EXERCISE INSTRUCTIONS: Pick out each line in the records below that contains the word "Given", and copy those lines in full.

DATA EXTRACT:

■ ■ ■ ■

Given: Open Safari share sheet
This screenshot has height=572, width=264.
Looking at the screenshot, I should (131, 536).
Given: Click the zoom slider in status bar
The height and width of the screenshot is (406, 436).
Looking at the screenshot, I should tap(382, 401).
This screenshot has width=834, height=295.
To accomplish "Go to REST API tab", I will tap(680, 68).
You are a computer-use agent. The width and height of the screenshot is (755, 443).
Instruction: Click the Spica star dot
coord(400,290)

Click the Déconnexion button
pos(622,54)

■ ■ ■ ■

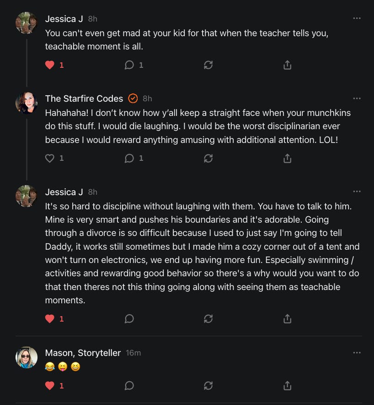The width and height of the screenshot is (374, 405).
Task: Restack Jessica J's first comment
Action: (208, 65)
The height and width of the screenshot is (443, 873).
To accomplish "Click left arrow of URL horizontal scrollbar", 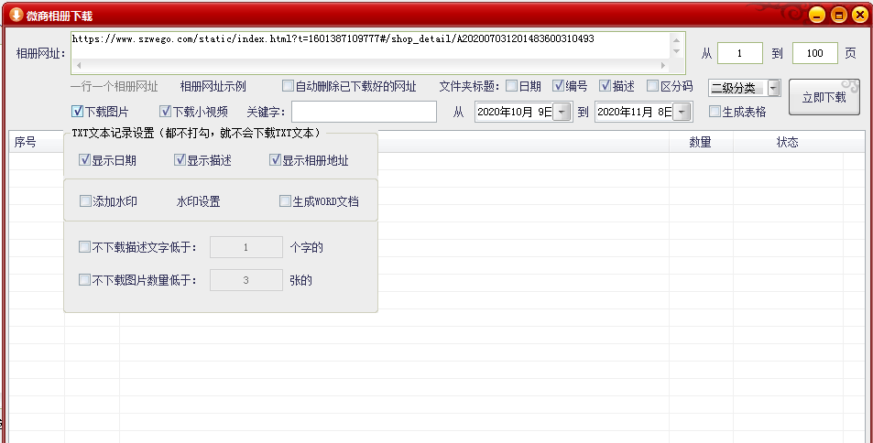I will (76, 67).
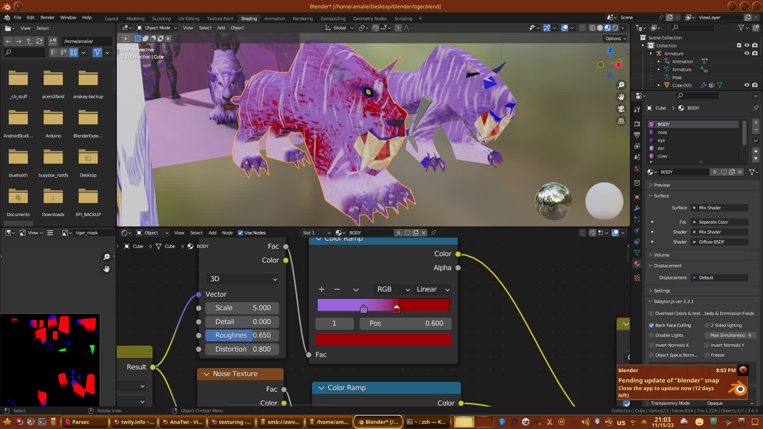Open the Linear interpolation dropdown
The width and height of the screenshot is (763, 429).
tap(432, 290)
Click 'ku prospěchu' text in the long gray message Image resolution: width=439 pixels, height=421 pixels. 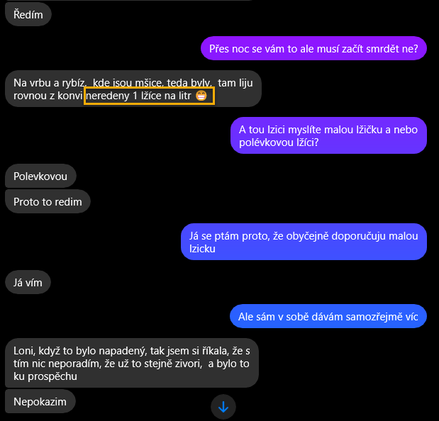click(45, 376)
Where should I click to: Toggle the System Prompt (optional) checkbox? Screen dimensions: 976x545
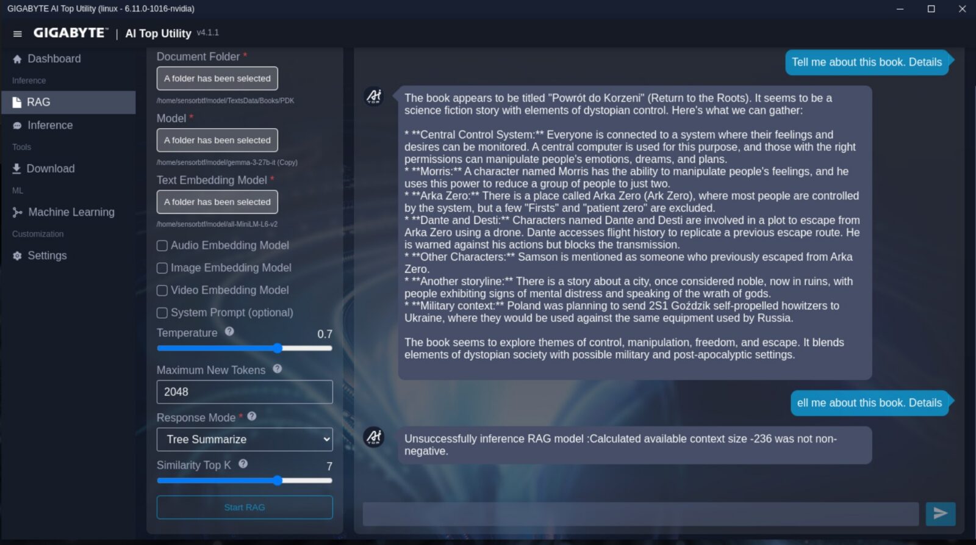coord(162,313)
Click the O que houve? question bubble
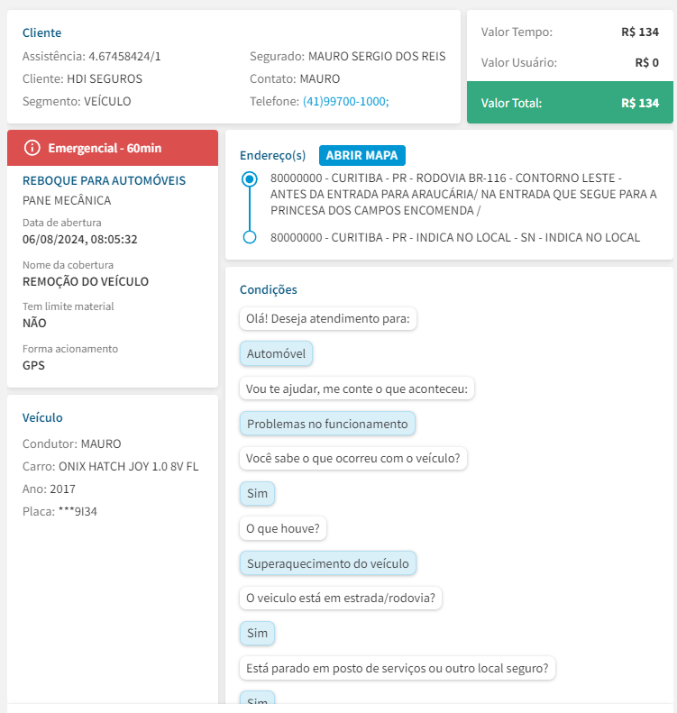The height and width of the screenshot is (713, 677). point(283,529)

■ ■ ■ ■

EXERCISE ANSWER:
Given: Open Safari share sheet
Given: Click the zoom slider in status bar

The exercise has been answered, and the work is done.